Open krlmlr opened 7 years ago

krlmlr commented 7 years ago

It would be awesome if remake used BatchJobs as backend to perform its computation. BatchJobs has also a "local" mode that performs the computation in the same R process, so this could well be the default mode of operation.

The future and future.BatchJobs packages could simplify the implementation.

CC @mllg @berndbischl @HenrikBengtsson.

richfitz commented 7 years ago

BatchJobs development has been moved to batchtools I believe.

I have some reservations about this:

The future package I really like the look of, though I've not used it in my own work yet (but then I'm not actually doing my own computational work anymore).

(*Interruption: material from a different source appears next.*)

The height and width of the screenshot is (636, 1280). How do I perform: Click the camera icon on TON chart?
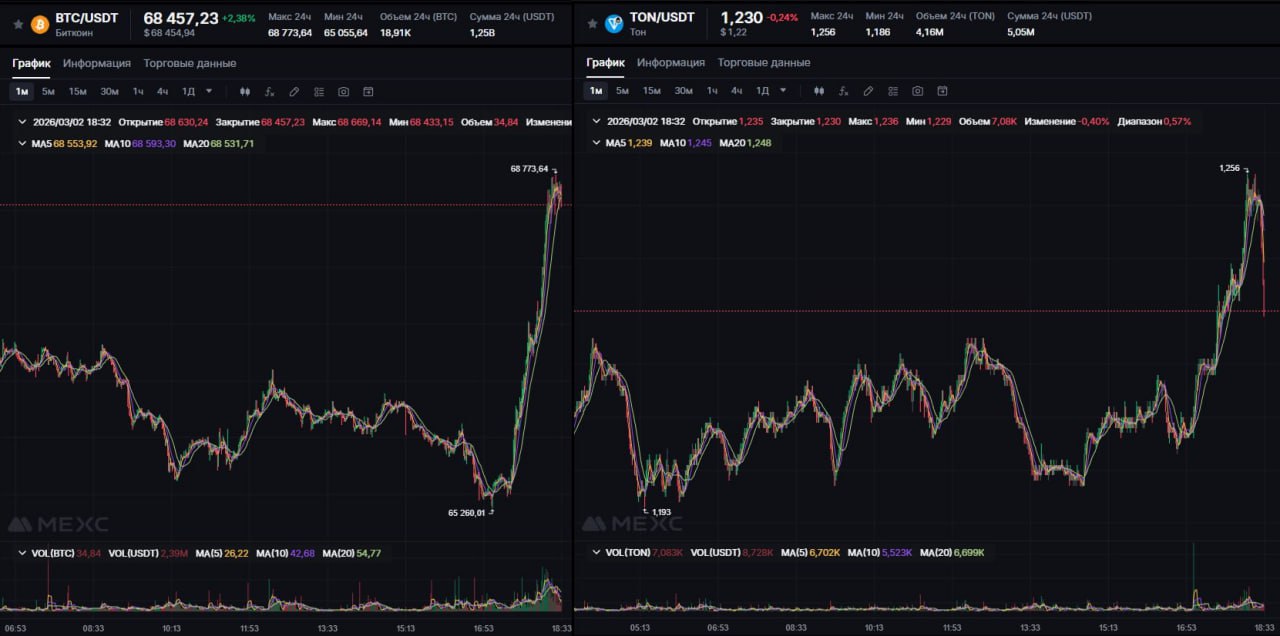(x=917, y=91)
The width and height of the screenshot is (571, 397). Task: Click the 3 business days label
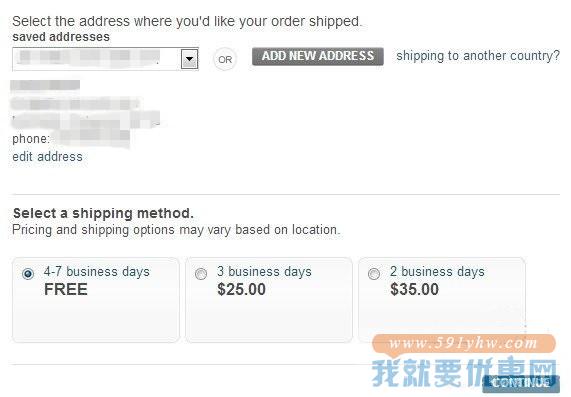tap(264, 272)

Given that all that is really needed in any case is a submit/fetch, perhaps a useful general approach would be some sort of generic interface that could support any of the queuing packages. That does end up implementing an interface-to-interfaces though, which seems a bit overcomplicated

krlmlr commented 7 years ago

Thanks.

To me it looks like we'd need to replace lapply(plan, ...) by a scheduler in remake_make1(). That scheduler would:

The future package has only two dependencies, globals and listenv; perhaps globals could even be made "suggested". I think future is already a nice interface-to-interfaces; I'd expect the overhead of the "eager local" operation mode of future to be sufficiently small if at all noticeable. What remains is the overhead of our scheduler.

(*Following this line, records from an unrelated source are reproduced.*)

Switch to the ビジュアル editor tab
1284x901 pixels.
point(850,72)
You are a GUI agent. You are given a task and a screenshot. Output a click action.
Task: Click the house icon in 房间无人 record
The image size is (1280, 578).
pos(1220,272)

An adapter between future and querer/rrq would be a way of integrating your queues with future, and consequently with remake.

richfitz commented 7 years ago

The globals package could be possibly used internally for some of the code scouring (as mooted in #64, #121)

berndbischl commented 7 years ago

BatchJobs development has been moved to batchtools I believe.

this is correct. if you want to go further here, please use batchtools.

HenrikBengtsson commented 7 years ago

FYI, it's pretty high up on my todo list to get a first version of future.batchtools up and running. Most of the work will be to port existing future.BatchJobs code over and adjust according to what's in the suggested migration docs. It will require me to find some free deep-focus time, but after than it should be quick, e.g. the API and all package / redundancy tests are basically already in place (= the same).

So, obviously biased but also why future exists in the first, by utilizing the Future API you should be able to get what you need and then the user can choose to use whatever backend they want.

UPDATE: The future.batchtools package is on CRAN since 2017-06-03.